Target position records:
────────────────────────────────────────

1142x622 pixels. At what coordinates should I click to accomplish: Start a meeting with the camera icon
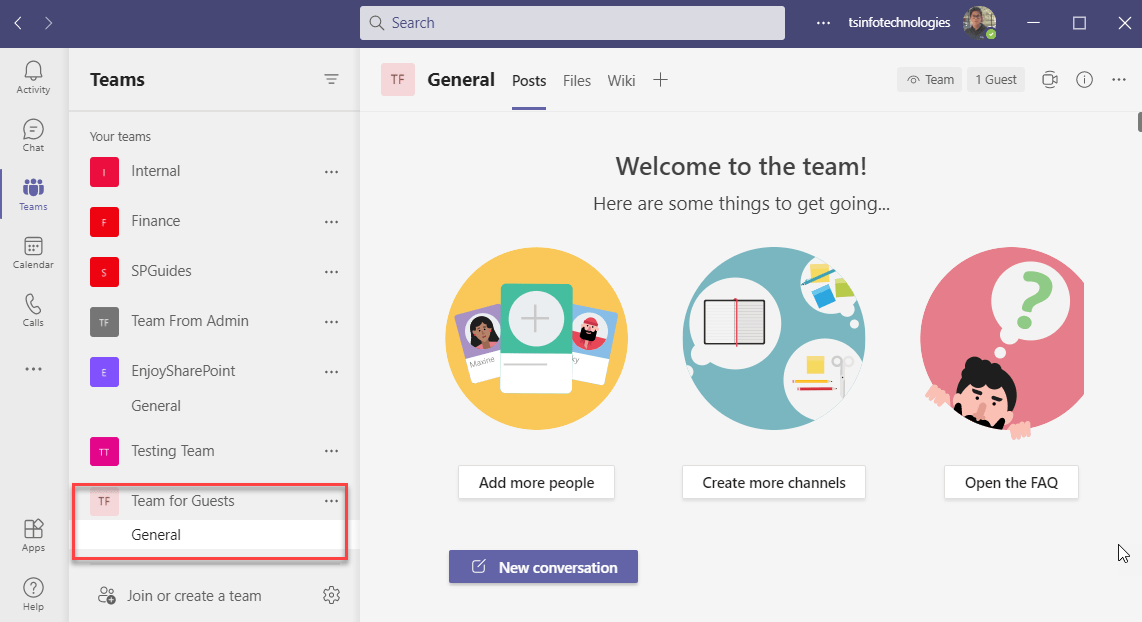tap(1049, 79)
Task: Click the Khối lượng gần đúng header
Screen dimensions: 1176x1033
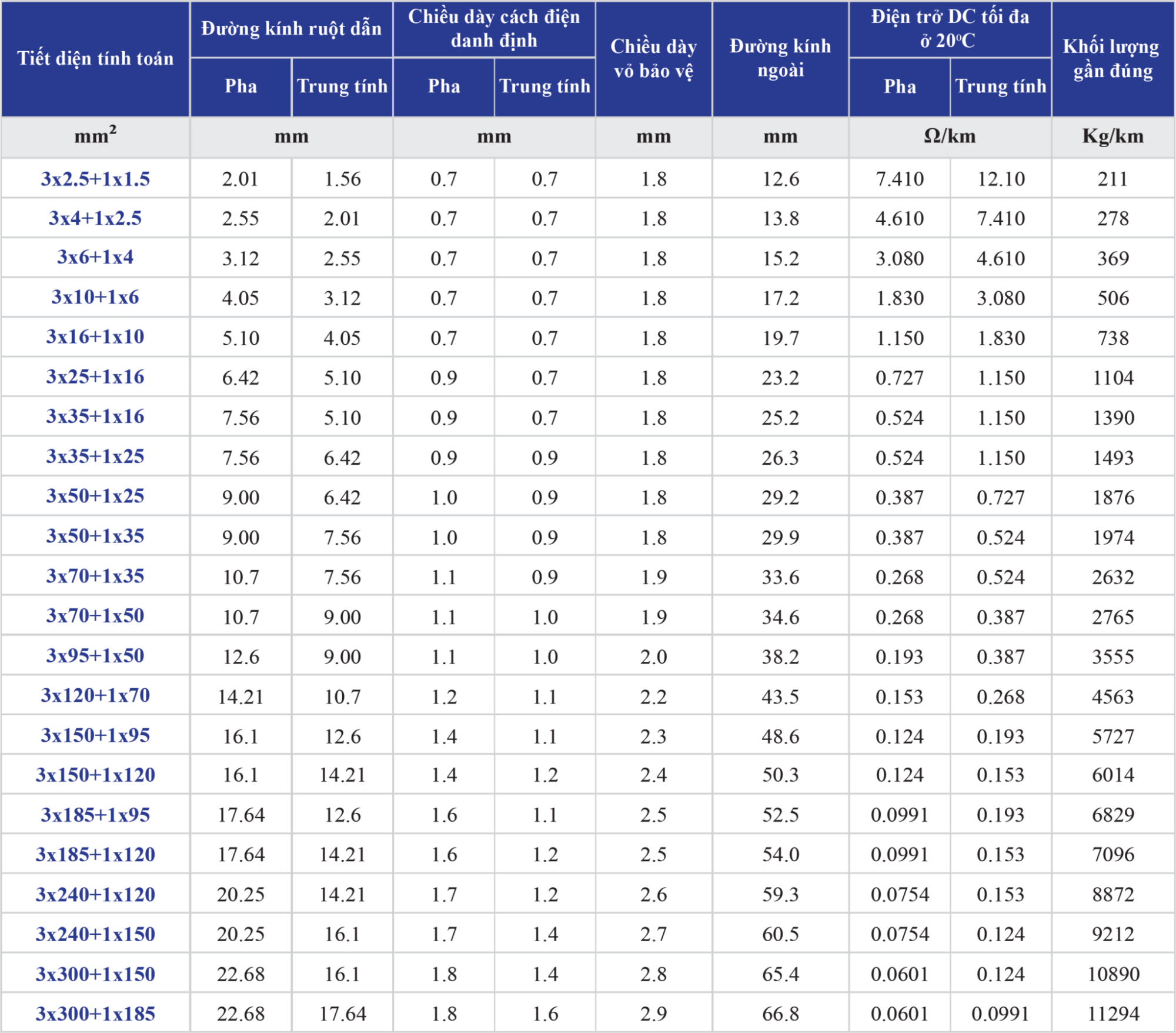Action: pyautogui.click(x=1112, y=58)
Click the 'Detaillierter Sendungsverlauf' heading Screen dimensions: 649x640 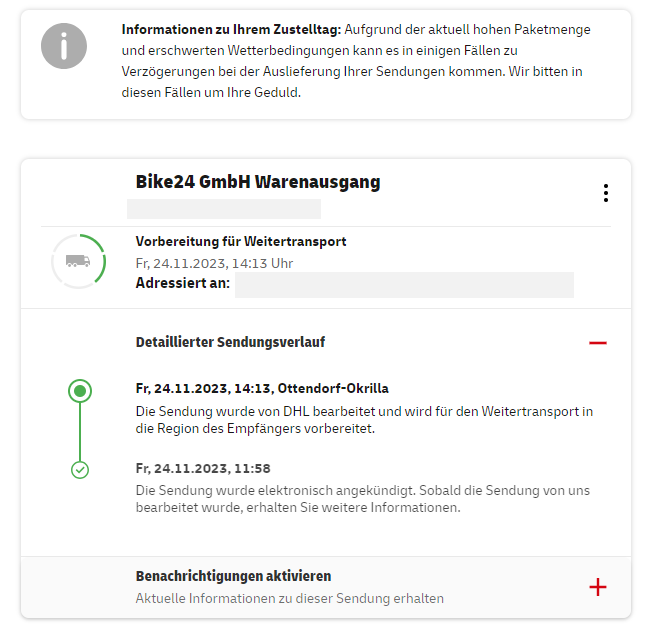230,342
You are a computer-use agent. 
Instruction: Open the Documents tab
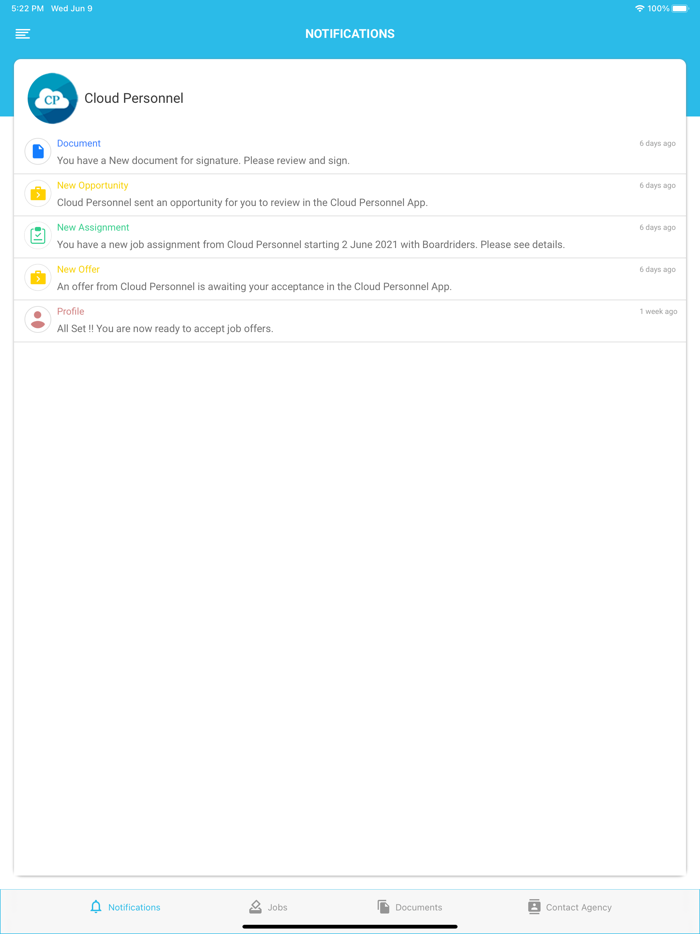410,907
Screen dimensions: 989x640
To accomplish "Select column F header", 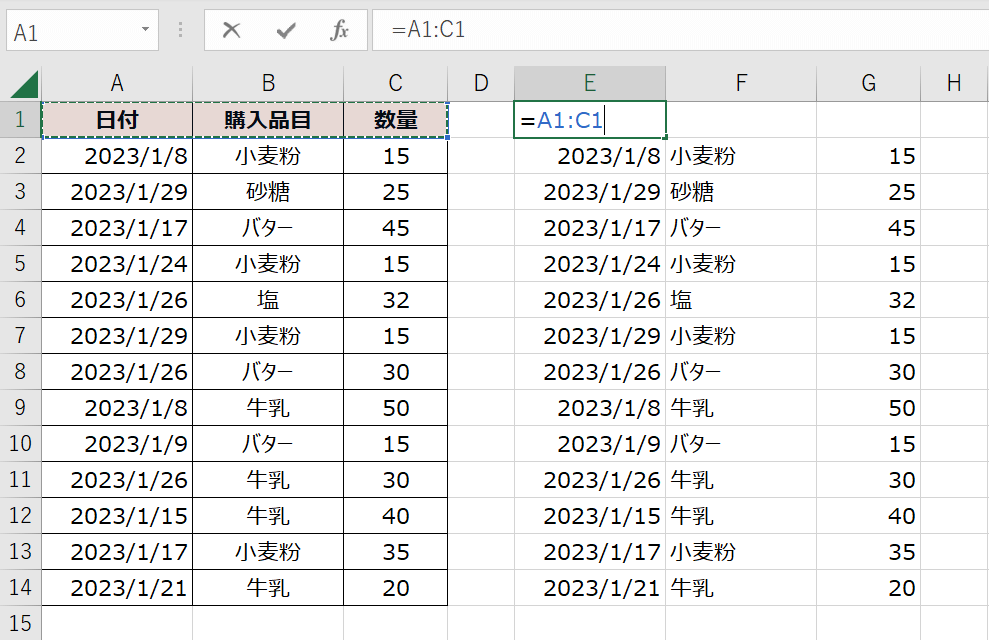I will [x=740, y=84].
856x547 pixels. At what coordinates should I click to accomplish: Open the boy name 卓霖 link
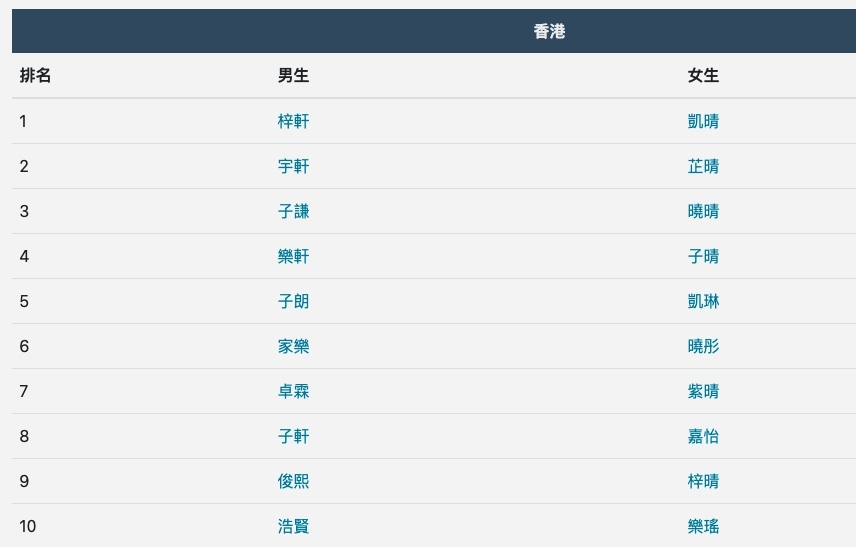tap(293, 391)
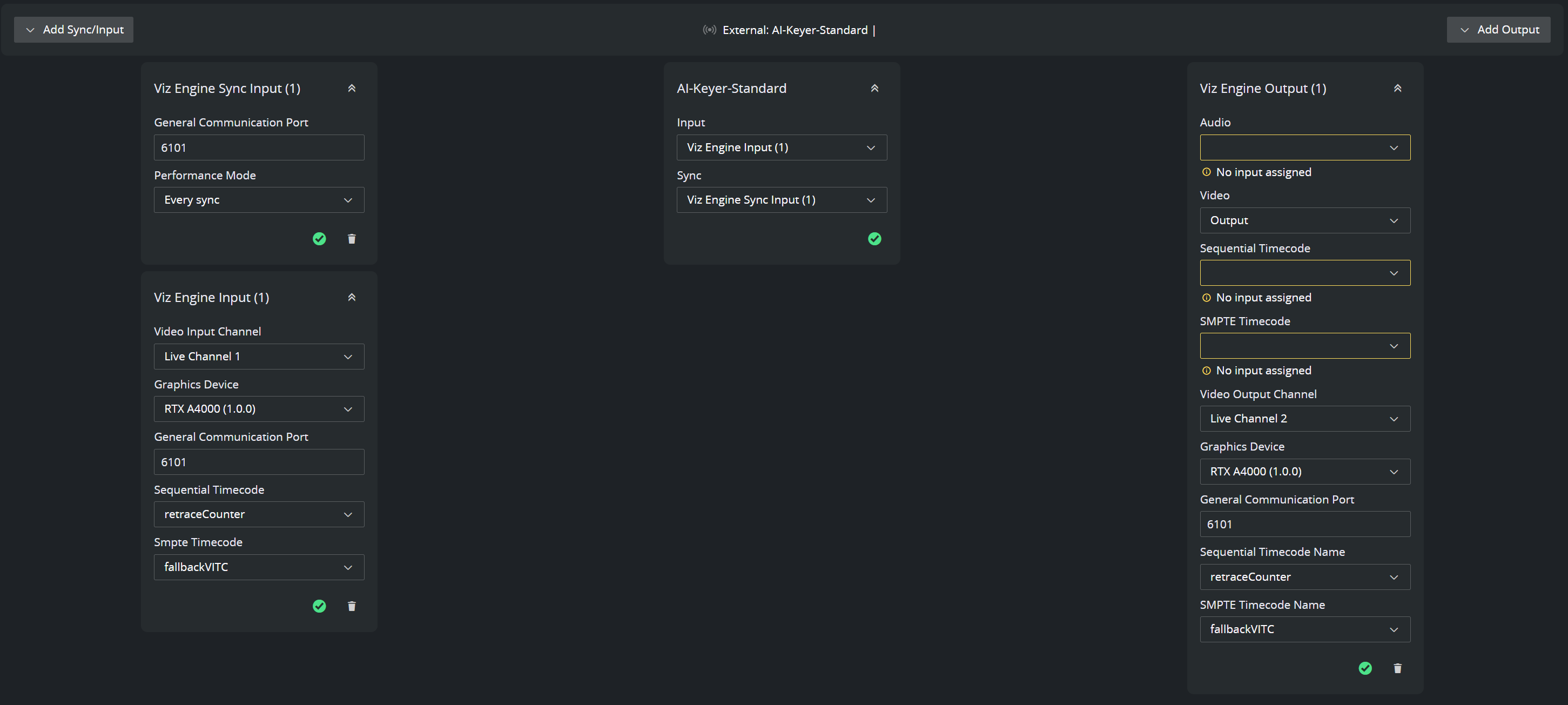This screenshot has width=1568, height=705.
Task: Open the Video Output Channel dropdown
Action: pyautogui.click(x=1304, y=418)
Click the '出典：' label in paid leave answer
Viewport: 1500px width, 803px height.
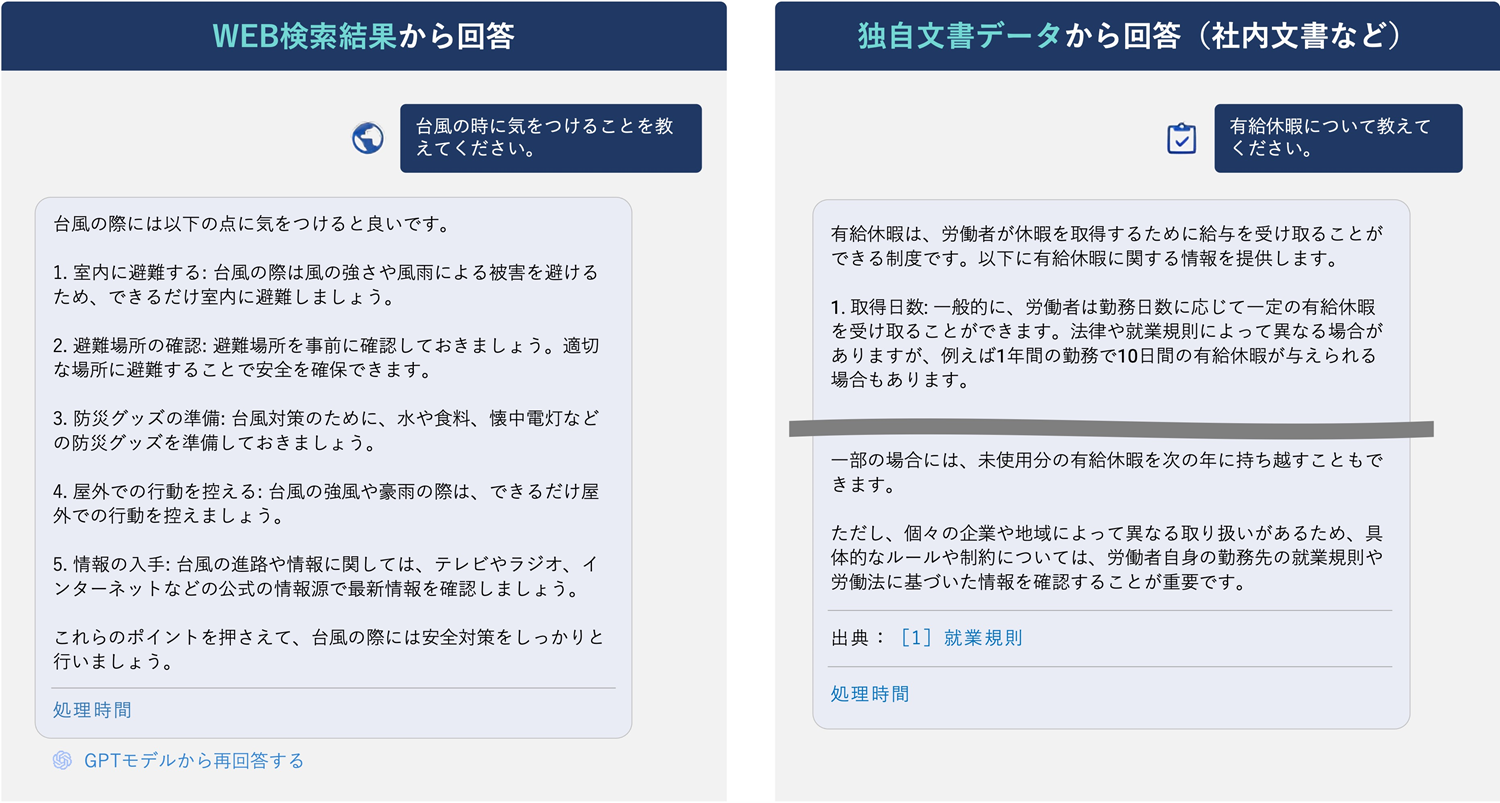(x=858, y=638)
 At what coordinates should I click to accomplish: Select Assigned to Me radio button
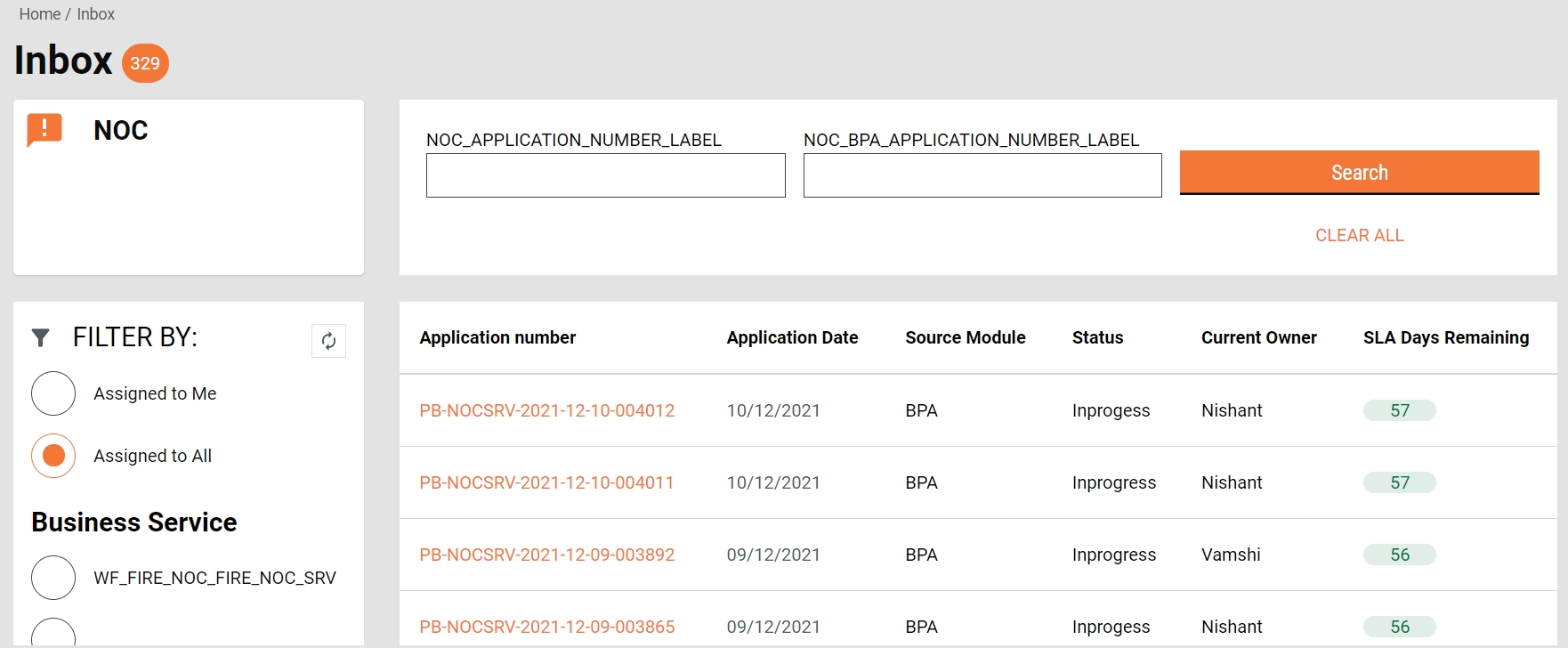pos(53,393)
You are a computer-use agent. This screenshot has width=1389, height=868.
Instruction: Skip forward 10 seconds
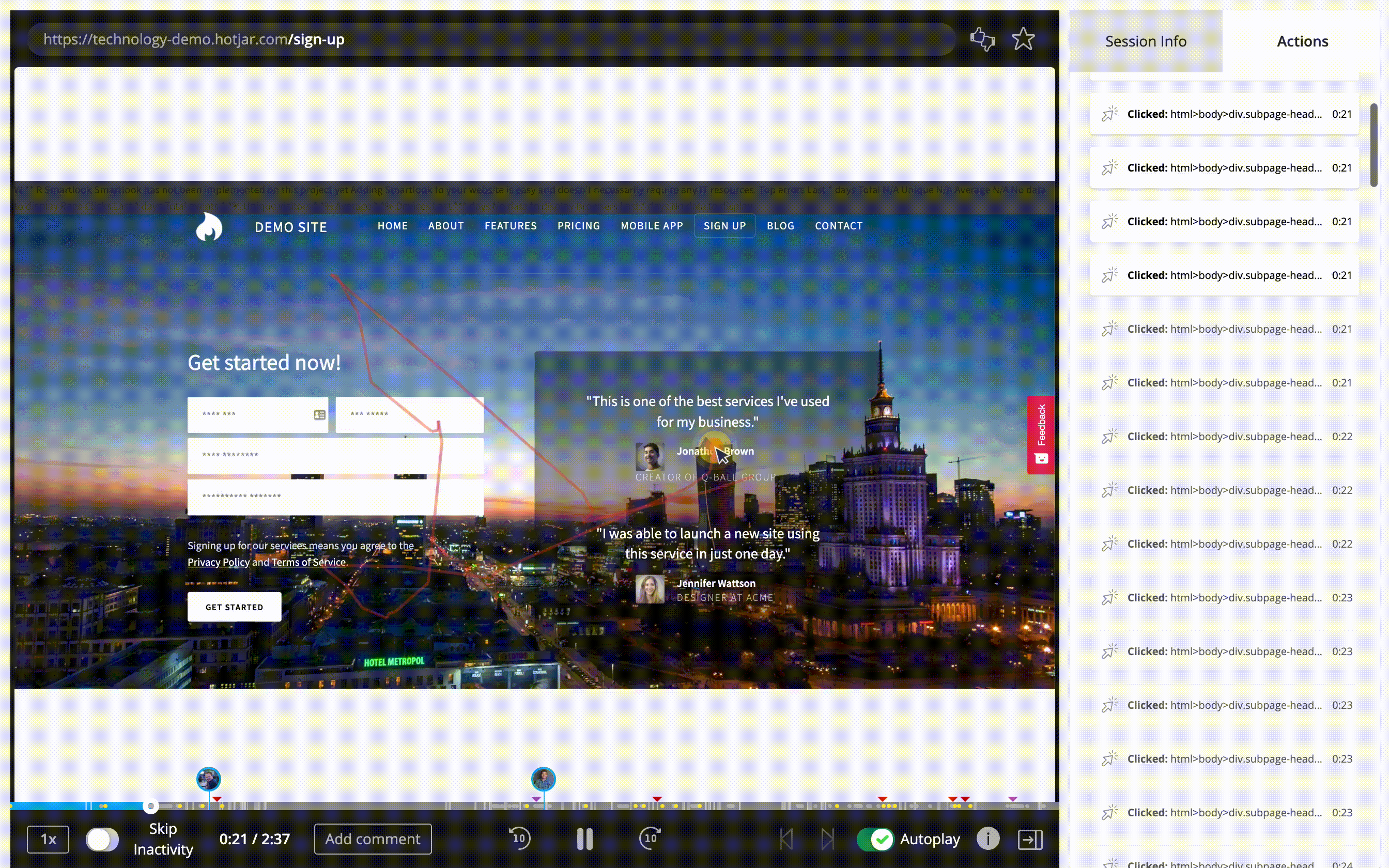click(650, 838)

────────────────────────────────────────

- What you will do: Turn the material above, from the line containing "Click the '出典：' label in paid leave answer" through the final line, both included, into a numbered list with no blank lines. Leave the pictures out.

- Result:
1. Click the '出典：' label in paid leave answer
2. Viewport: 1500px width, 803px height.
3. (x=858, y=638)
4.  At what coordinates should I click to accomplish: Select Assigned to Me radio button
5. pos(53,393)
6. You are a computer-use agent. This screenshot has width=1389, height=868.
7. Instruction: Skip forward 10 seconds
8. click(650, 838)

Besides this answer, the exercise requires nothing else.